*** Information shown ***

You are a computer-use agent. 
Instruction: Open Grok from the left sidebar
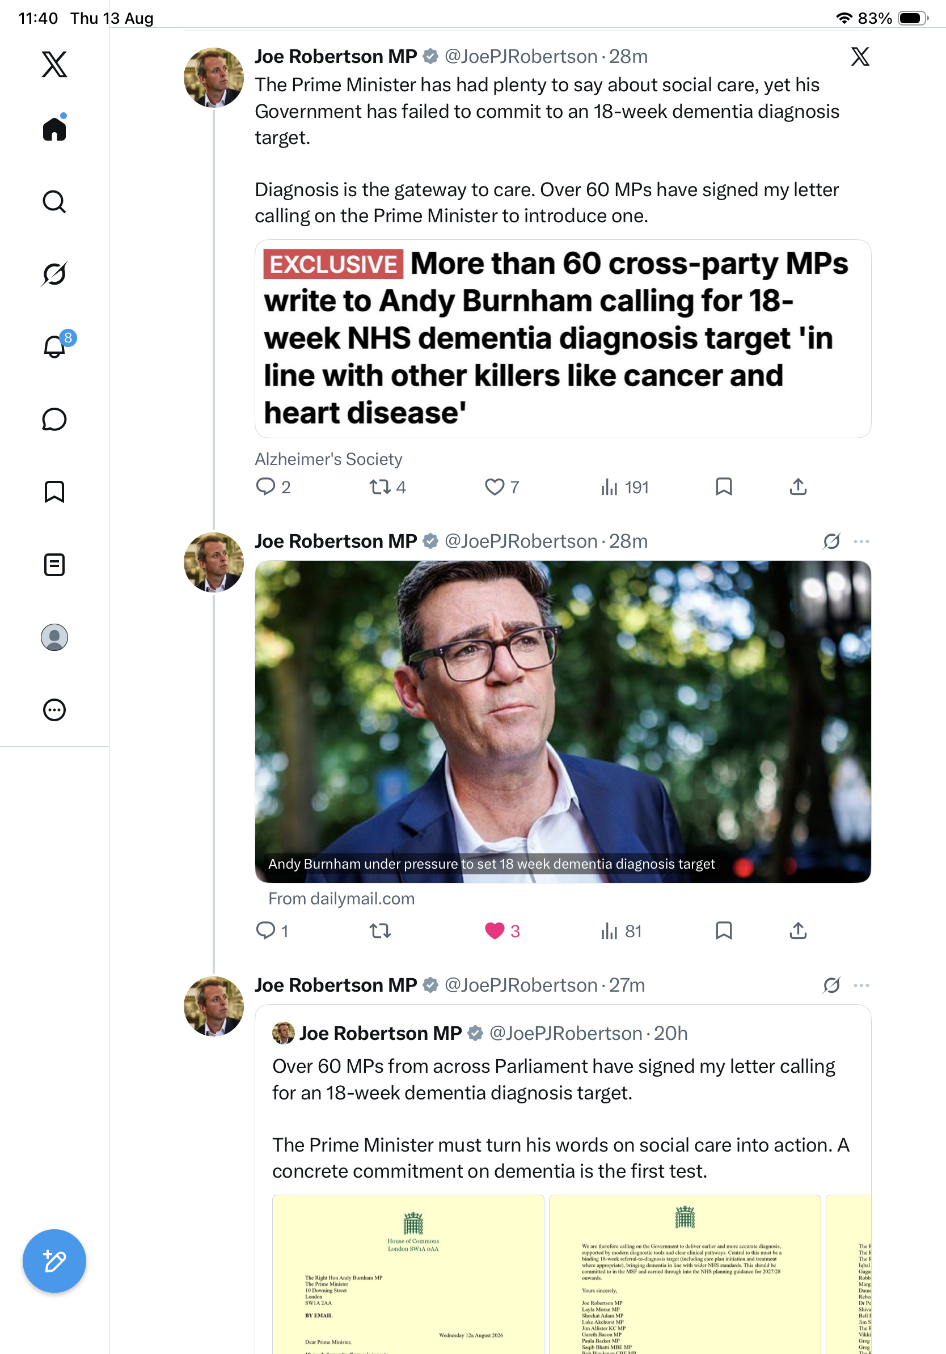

*** End of Information shown ***
*** Information shown ***

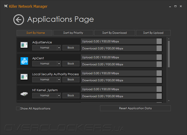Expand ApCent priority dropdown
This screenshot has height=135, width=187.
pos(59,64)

*** End of Information shown ***
*** Information shown ***

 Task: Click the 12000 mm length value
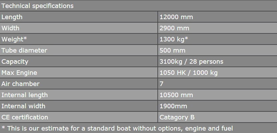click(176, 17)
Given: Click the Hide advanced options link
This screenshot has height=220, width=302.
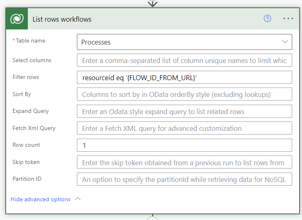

*** End of Information shown ***

> Required action:
All lines above between those holding "You are a computer-use agent." and "Instruction: Open Grok from the left sidebar", inclusive, must be set down unchanged, and no other line may be included.

> Result of this exercise:
You are a computer-use agent. 
Instruction: Open Grok from the left sidebar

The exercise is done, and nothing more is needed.